Na manhã do dia 26 de maio, o ônibus da 8ª Vara do Juizado Especial – Justiça Itinerante e Comunitária prestou atendimento à população na região do bairro Coronel Antonino, em Campo Grande. A ação aconteceu em frente ao Corpo de Bombeiros, na Avenida Castelo Branco, e possibilitou que cidadãos resolvessem questões legais de maneira rápida e sem custos.
A família do aposentado João Aparecido de Oliveira, residente em Rochedo, aproveitou a oportunidade para regularizar a paternidade de seu filho de 22 anos, V.L. O jovem, que conheceu a Justiça Itinerante por meio de sua namorada estudante de Direito, buscou a localização da unidade móvel para realizar o reconhecimento da paternidade socioafetiva. Com o atendimento, ele conseguiu ter o nome de seu pai, João Aparecido de Oliveira, em sua certidão de nascimento, oficializando um sentimento que já existia desde os primeiros meses de sua vida.

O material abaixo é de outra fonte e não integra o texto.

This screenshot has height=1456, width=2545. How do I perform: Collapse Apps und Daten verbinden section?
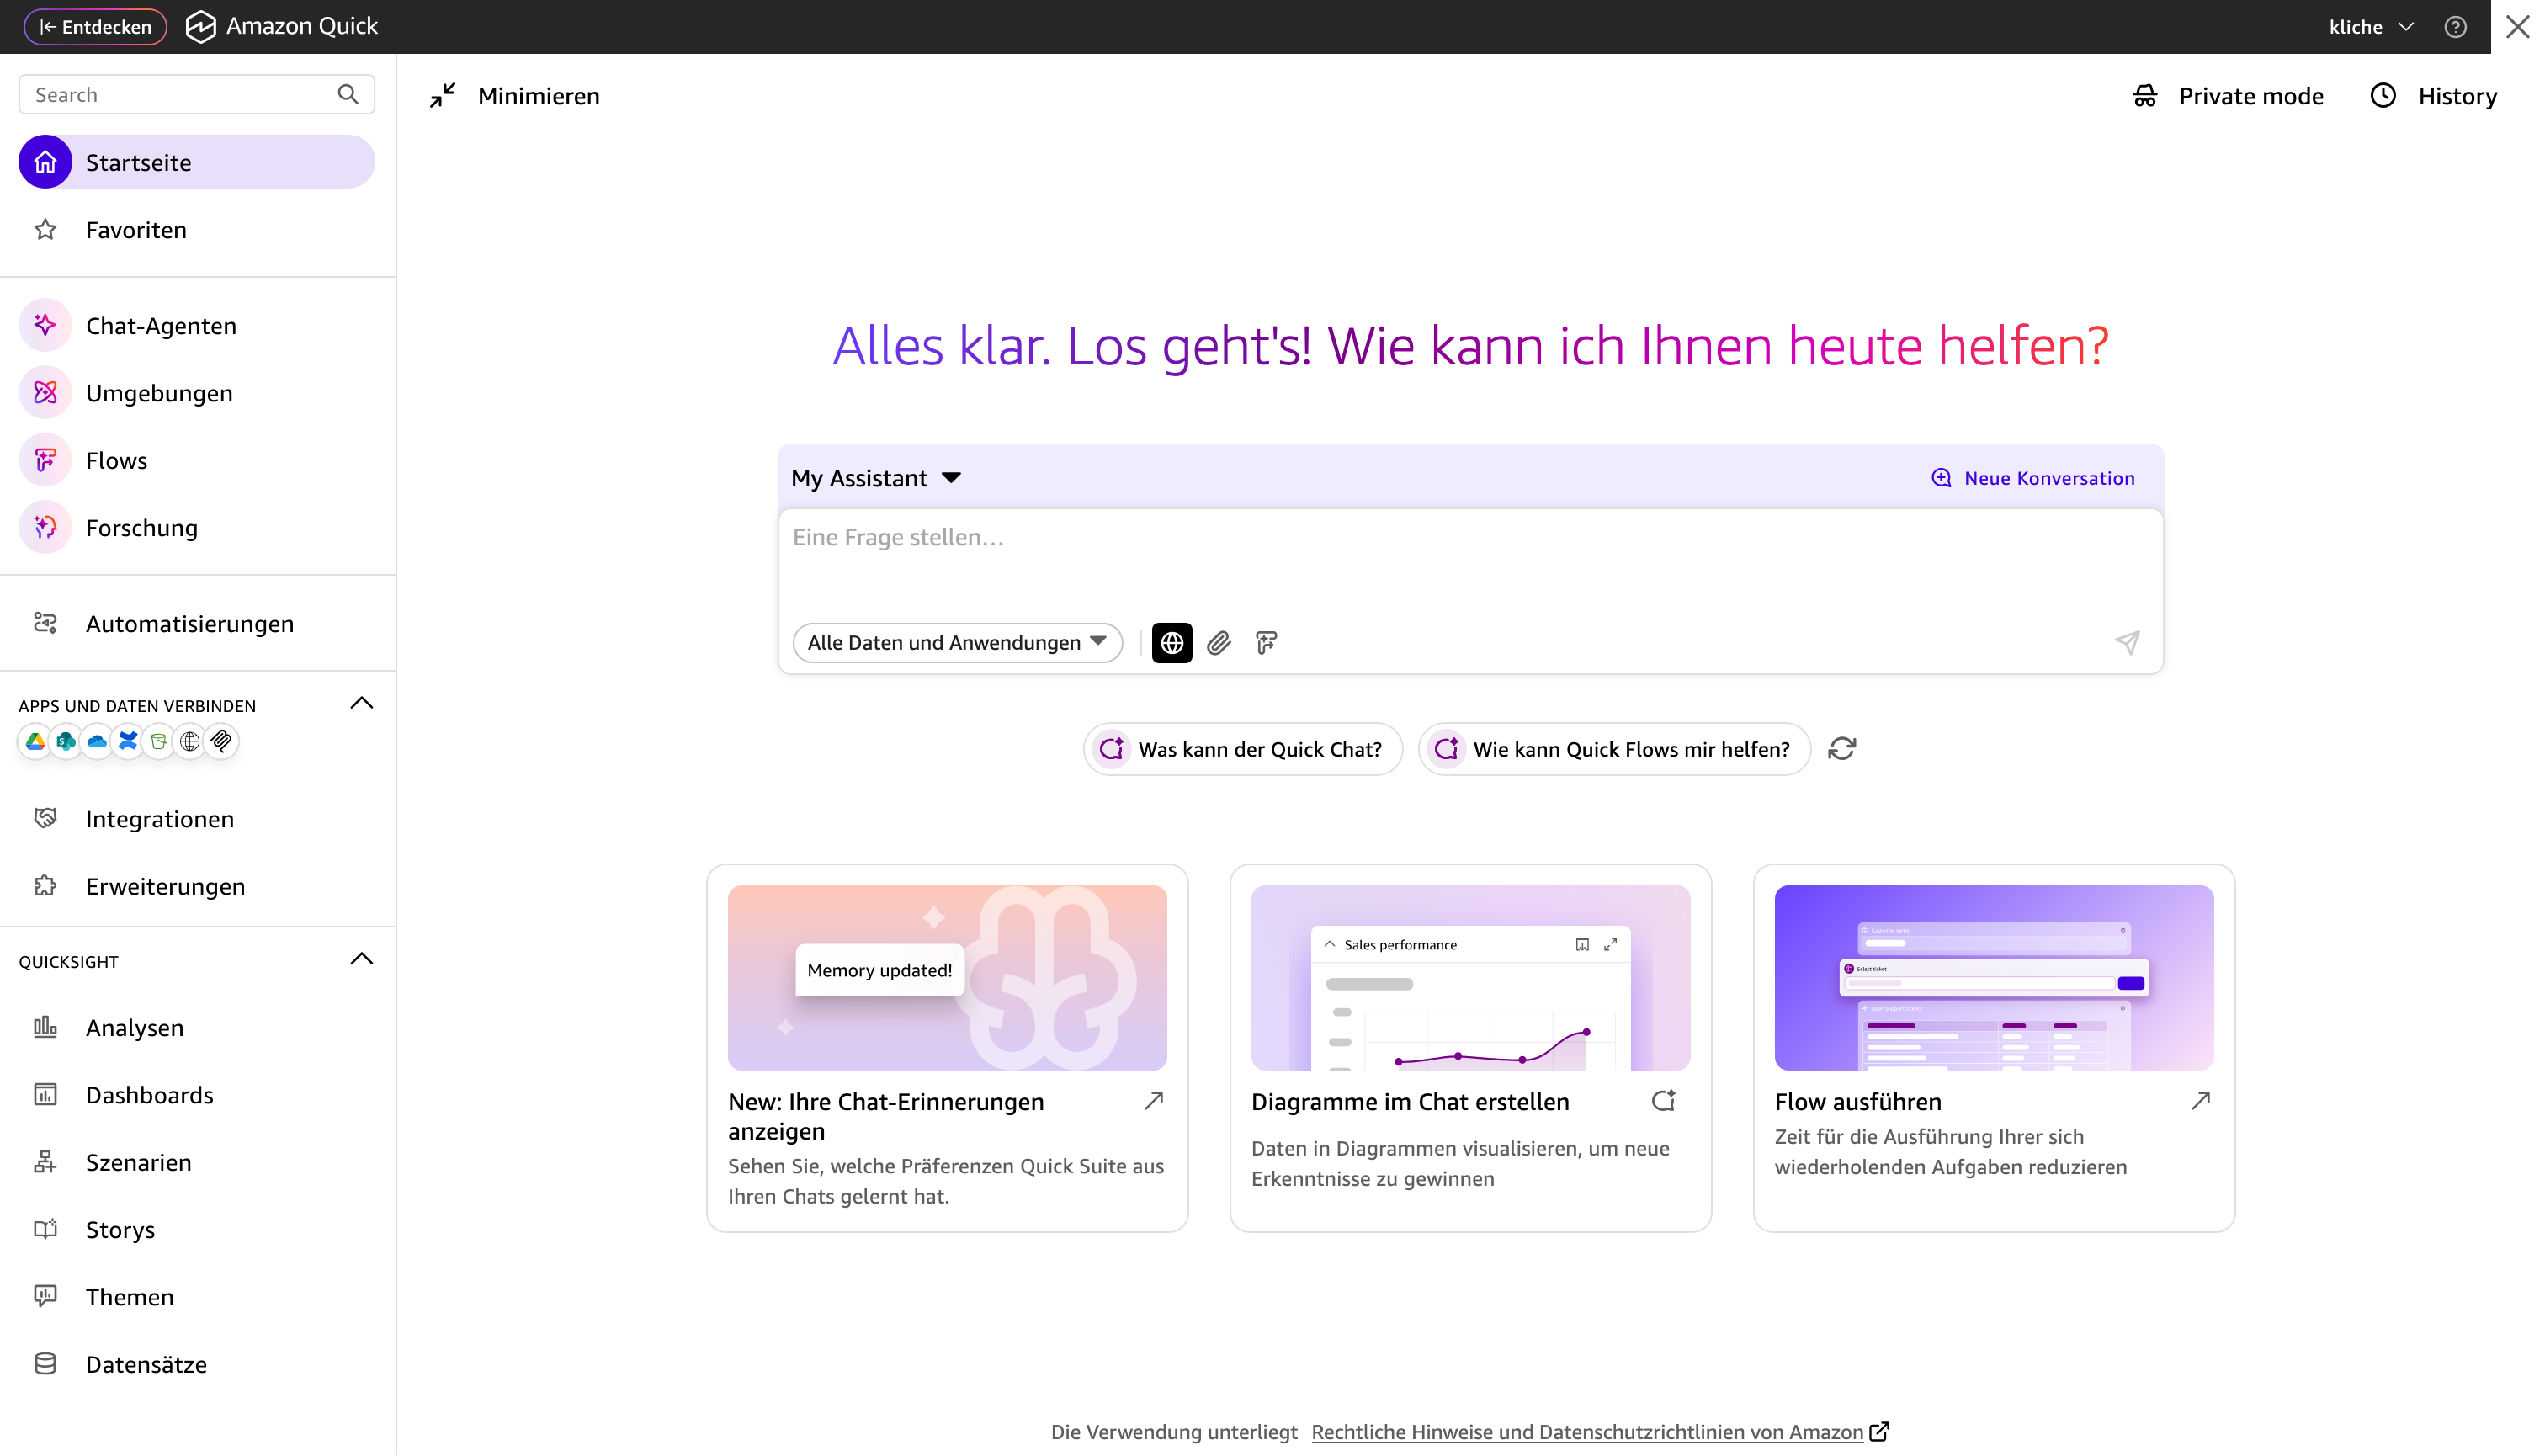coord(361,704)
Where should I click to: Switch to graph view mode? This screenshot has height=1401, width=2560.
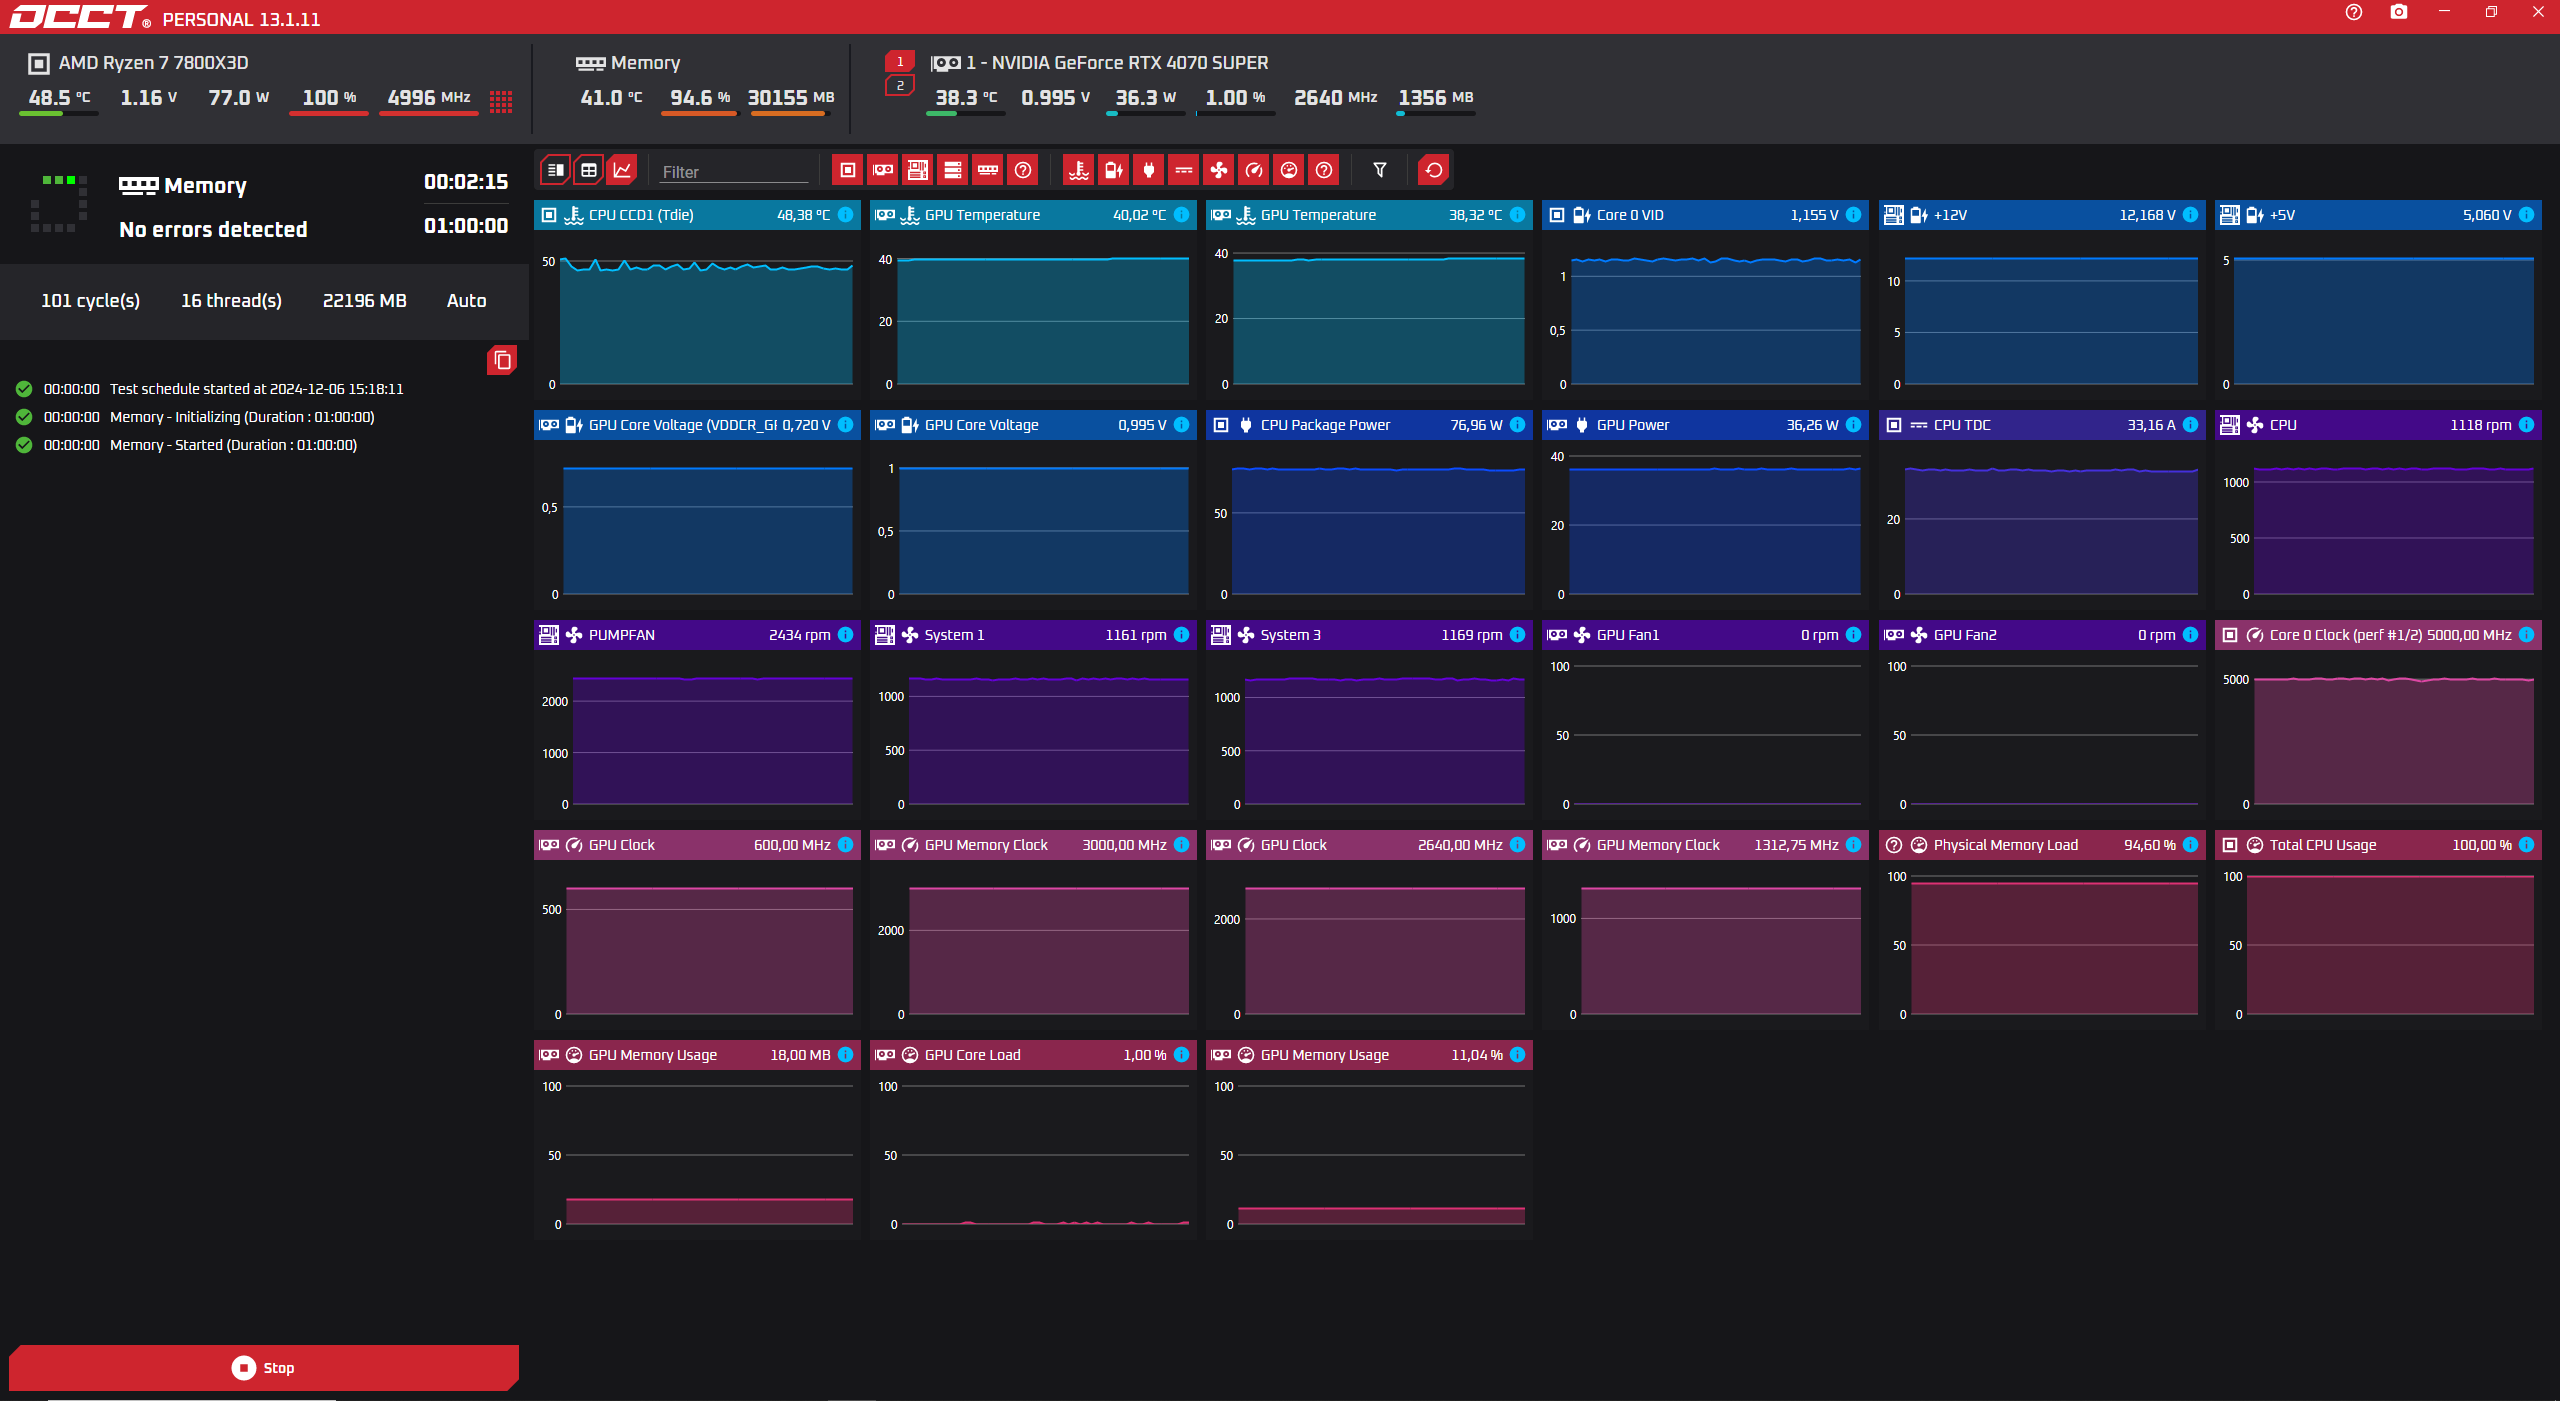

Além do reconhecimento da paternidade, o casal, João e Rosa Maria Lopes, oficializou sua união após 22 anos de relacionamento. A cerimônia de casamento estava programada para ocorrer no sábado, mas amigos do casal que estavam presentes se empolgaram e decidiram se casar no mesmo dia, com João e Rosa atuando como testemunhas.
A família, que saiu de sua chácara de madrugada, considerou a experiência valiosa. "Saímos aqui da Itinerante com tudo resolvido. Em 40 dias teremos as certidões de casamento e reconhecimento de paternidade, e isso ajuda bastante, pois são serviços que custam caro nos cartórios ou via processo judicial", afirmou João.
Além deles, a jornalista I.C. também recorreu à Justiça Itinerante desde o nascimento de sua filha em 2019, utilizando o serviço para resolver questões relacionadas à pensão alimentícia. O juiz Alexsandro Motta, que atua no juizado móvel, destacou que essa experiência é uma das mais gratificantes de sua carreira, pois o contato direto com a população revela o impacto das decisões judiciais na vida das pessoas. Ele enfatizou a importância da Justiça Itinerante como um meio de aproximar o Poder Judiciário da população, eliminando barreiras geográficas e burocráticas.
Motta ressaltou que o trabalho realizado pela Justiça Itinerante não se limita a descentralizar o atendimento, mas visa garantir um acesso real à justiça, oferecendo soluções em tempo adequado e com uma linguagem compreensível. O magistrado concluiu afirmando que esse modelo reafirma a função do juiz como agente de transformação social, comprometido com a eficiência e a inclusão.